WHAT TO PRODUCE >> Scan the material for the string "Switch" and copy out every line in which it occurs.

DATA SUPPLIED >>
· · · · · · ·

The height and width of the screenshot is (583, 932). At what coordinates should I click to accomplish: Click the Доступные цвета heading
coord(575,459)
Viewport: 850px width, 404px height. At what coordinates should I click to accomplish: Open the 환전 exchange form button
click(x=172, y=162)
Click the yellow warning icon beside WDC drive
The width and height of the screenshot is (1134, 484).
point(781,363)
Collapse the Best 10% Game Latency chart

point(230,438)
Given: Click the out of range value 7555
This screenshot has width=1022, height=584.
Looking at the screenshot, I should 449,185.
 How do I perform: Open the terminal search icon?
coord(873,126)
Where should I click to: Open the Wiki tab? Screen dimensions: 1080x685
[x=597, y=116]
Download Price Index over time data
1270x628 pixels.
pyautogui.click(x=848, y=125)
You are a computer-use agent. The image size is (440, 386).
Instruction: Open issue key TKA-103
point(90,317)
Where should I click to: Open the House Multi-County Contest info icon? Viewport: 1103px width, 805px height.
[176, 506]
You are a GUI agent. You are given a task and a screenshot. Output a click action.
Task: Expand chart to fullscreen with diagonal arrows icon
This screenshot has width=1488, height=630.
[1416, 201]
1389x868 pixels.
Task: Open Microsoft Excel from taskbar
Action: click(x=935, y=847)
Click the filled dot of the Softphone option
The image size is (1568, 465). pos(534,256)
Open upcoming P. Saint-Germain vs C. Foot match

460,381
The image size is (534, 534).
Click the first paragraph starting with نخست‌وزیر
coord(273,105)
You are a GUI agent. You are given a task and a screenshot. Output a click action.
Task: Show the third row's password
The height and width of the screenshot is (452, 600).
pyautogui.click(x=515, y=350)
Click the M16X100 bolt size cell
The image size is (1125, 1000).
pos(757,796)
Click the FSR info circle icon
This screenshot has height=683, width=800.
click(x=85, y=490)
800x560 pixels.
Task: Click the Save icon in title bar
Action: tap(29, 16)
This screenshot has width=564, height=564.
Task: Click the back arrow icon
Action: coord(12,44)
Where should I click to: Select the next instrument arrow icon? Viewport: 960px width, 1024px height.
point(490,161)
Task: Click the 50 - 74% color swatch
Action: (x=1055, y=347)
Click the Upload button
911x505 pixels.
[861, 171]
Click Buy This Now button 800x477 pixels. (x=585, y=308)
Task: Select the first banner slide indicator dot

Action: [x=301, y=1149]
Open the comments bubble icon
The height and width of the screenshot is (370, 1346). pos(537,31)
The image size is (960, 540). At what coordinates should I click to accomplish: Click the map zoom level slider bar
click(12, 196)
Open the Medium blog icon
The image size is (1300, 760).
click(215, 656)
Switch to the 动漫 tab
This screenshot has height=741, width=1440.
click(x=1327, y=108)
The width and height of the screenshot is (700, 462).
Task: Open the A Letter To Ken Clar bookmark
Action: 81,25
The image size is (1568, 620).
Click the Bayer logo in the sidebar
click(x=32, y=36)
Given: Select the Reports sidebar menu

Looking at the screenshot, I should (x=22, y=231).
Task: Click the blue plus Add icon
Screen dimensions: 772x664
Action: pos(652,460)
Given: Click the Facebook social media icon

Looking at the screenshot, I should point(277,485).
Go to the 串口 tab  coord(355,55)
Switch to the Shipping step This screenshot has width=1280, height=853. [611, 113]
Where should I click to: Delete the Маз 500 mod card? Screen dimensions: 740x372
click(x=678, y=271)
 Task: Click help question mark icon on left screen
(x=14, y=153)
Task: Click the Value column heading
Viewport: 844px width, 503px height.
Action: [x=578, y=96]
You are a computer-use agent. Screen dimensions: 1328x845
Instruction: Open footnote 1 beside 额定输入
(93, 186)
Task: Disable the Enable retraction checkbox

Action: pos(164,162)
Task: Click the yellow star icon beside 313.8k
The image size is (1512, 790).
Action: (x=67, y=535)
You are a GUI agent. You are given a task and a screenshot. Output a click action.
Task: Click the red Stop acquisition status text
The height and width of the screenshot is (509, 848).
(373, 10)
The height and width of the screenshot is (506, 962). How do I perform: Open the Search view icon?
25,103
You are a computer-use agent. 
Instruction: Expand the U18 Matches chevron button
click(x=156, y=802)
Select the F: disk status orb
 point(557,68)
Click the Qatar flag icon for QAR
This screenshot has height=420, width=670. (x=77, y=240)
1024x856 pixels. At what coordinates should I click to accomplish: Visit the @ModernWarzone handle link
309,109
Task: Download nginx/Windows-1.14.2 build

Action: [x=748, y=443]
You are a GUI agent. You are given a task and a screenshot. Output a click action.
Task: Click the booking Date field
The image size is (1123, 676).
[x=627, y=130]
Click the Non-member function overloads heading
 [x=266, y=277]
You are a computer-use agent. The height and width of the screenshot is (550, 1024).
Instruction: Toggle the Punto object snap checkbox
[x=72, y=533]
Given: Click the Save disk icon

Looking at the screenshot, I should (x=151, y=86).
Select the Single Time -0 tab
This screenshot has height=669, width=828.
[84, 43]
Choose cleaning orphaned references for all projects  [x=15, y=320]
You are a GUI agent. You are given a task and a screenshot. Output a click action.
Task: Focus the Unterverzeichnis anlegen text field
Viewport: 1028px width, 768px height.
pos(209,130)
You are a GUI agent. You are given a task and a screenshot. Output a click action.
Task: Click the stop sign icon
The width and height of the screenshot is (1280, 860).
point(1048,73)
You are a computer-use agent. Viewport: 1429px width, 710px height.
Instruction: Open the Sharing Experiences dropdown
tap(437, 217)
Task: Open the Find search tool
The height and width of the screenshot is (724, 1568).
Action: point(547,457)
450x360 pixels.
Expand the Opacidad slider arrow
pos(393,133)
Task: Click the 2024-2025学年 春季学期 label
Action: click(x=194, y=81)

· · · · · · ·

SOLUTION BELOW >>
Switch to the 动漫 tab
Switch to the Shipping step This screenshot has width=1280, height=853. [611, 113]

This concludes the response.